Cohen: Some people say the federal government is the nation's biggest polluter. Is this true?

Dunlop:

All governments are big polluters, and the federal government takes a back seat to no one. While circumstances surrounding moments of heightened national security concerns may result in lessened attention to potential pollution problems in certain security-related locations, government activities that are unrelated to national security should have no exceptions.

Today, we see national parks with sewage overflows or inadequate treatment facilities and commuting bureaucrats contributing to ozone alerts in metropolitan areas. If EPA is demanding reduced ozone levels, the federal government should be the first place to reduce activities contributing to those ozone levels.

No new land should be acquired by the federal government, particularly while lands already owned by the federal government are managed at different environmental standards than those imposed on local dry cleaners and laundromats.

Federal agencies should be required to meet all the environmental mandates placed on private citizens, and they should not have a nickel more added to their budgets in order to do so. No private citizen or company gets a budget appropriation from Congress to meet EPA mandates.

Furthermore, federal dollars should be focused on measurable results that actually improve the environment, rather than outputs such as more meetings, conferences, tours by Cabinet secretaries and administrators, and subsidies to groups that lobby for more tax dollars for EPA's budget.

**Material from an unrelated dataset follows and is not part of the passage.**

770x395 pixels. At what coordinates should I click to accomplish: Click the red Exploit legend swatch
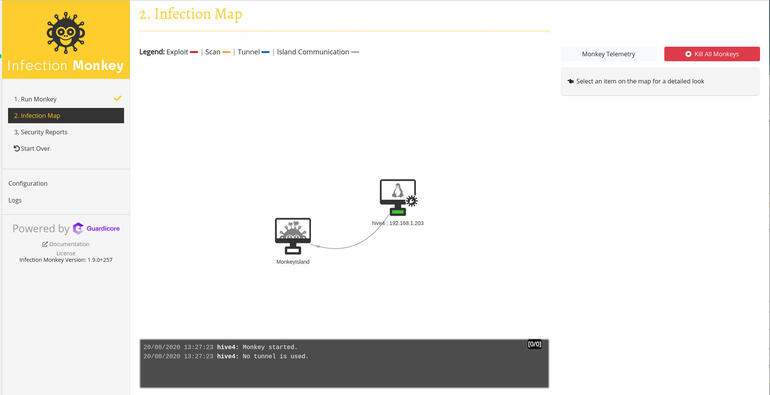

Cohen: For a long time, U.S. environmental policy, at least at the federal level, has been characterized by a hostile relationship between regulators and the regulated community. The result has been an endless stream of litigation that has benefitted lawyers, often at the expense of the environment. Is this inevitable?

Dunlop:

The federal government should proceed to devolve environmental authority and responsibility to the states; reduce federal tax rates to stimulate the marketplace; and encourage each state to develop new and better ways to meet the goals of a growing and vibrant economy with more jobs and an improving environment and quality of life for citizens. This would reduce the stream of litigation and allow even the lawyers to be more productive.



Cohen: It would appear that there is much to be done in the way we address environmental and natural resource policy. Could you tell us what your vision is for a better environmental future?

Dunlop:

My vision for a better environmental future is based on eight pretty straightforward principles:

  • People are the most important and precious resource. The foremost measure of the quality of our environment is human health and well-being. A policy cannot be good for the environment if it is bad for the people.

  • Natural resources are resilient and dynamic and respond positively to wise management.

  • The most promising new opportunities for environmental improvements lie in protecting and extending private property and in unleashing the creative powers of the free market. Ownership inspires stewardship. We must work to decouple conservation policies from regulation or government ownership.

  • Our efforts to reduce, control, and remediate pollution should achieve real environmental benefits.

  • The learning curve is Green. As we learn more, we are able to conserve by substituting information for other resources--more miles per gallon, more board-feet per acre of timber, a higher agricultural yield per cultivated acre, more GNP per unit of energy.

  • Management of natural resources should be conducted on a site- and situation-specific basis.

  • Science should be employed as a tool to guide public policy. Public policy on scientific subjects should reflect scientific knowledge.

  • Environmental policies that emanate from liberty are the most successful. There is a direct and positive relationship between free-market societies and the healthiness, cleanliness, and safety of the environment.



I believe that policies guided by these principles will lead to a world of renewed hope, sustained economic growth, greater opportunity for all, and a better quality of life for each of us.